Eldercare cover, at its best, should reinforce the morale-boosting message that the employer offering the benefit cares about its employees and their circumstances. The offering, if correctly structured, could also support employee health and wellness by reducing the stress of meeting the needs of their loved ones. Encouraging employee wellness and productivity while reducing absences is critical for employers, especially in a tight labor market. If providing eldercare can produce results similar to other specialized benefit programs, it could help employers realize up to 10 times the return on investment.
Centralizing access to the program via an online platform would also play an integral role. Such a portal could connect the user (caregiver) with a case manager who could launch a needs assessment and then route the individual to the relevant available services.

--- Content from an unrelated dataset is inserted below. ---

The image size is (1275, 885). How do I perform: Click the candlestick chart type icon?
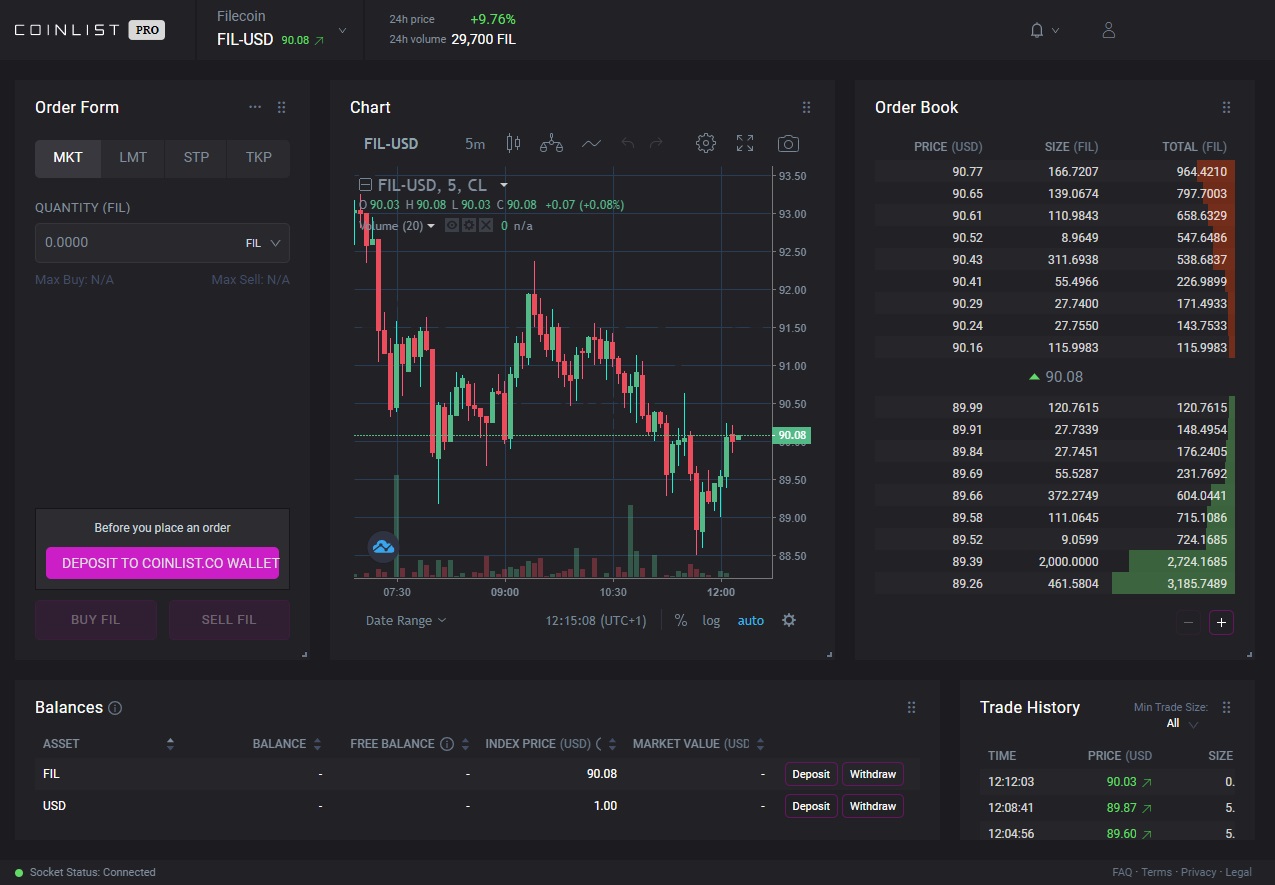point(513,143)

Regarding cognitive impairment, caregivers are ideally suited to undertake the assessment with efficient and cost-effective digital tools being under development by forward-looking health tech companies.
Besides offering a list of trusted vendors for housecleaning and meal delivery, the portal could also deploy state-of-the-art artificial intelligence and monitoring to detect seniors’ mobility, medication compliance, and biometric information.
The data-driven engine behind this new approach would do more than improve the lives of seniors and their caregivers. Analytical tools fueled by continuous new data sources, including healthcare records, monitoring devices, and other data entered through the portal, the engine could run the information through prescriptive and predictive models to glean insights and facilitate program improvement.
The solution could leverage new technologies and methods alongside time-tested clinical best practices in case management. The continuous feedback loop of data could also help identify optimal intervention points at various stages of cognitive decline or locate cost-efficient measures.
Additionally, by supplying underwriting and pricing models with accurate real-time claims experience data and well-established traditional risk variables such as age, gender, and diagnosis, insurers could respond more quickly to changes that could impact rates. The models could also alter reinsurance needs for long-term care insurers.
Although long-term care insurance faces enormous challenges, taking a more holistic approach to eldercare can address many concerns. Delivering cover for care that is proactive, preventative, and responsive will help seniors age in place, support their caregivers, improve on-the-job productivity, and provide financial security while simultaneously reducing long-term care costs.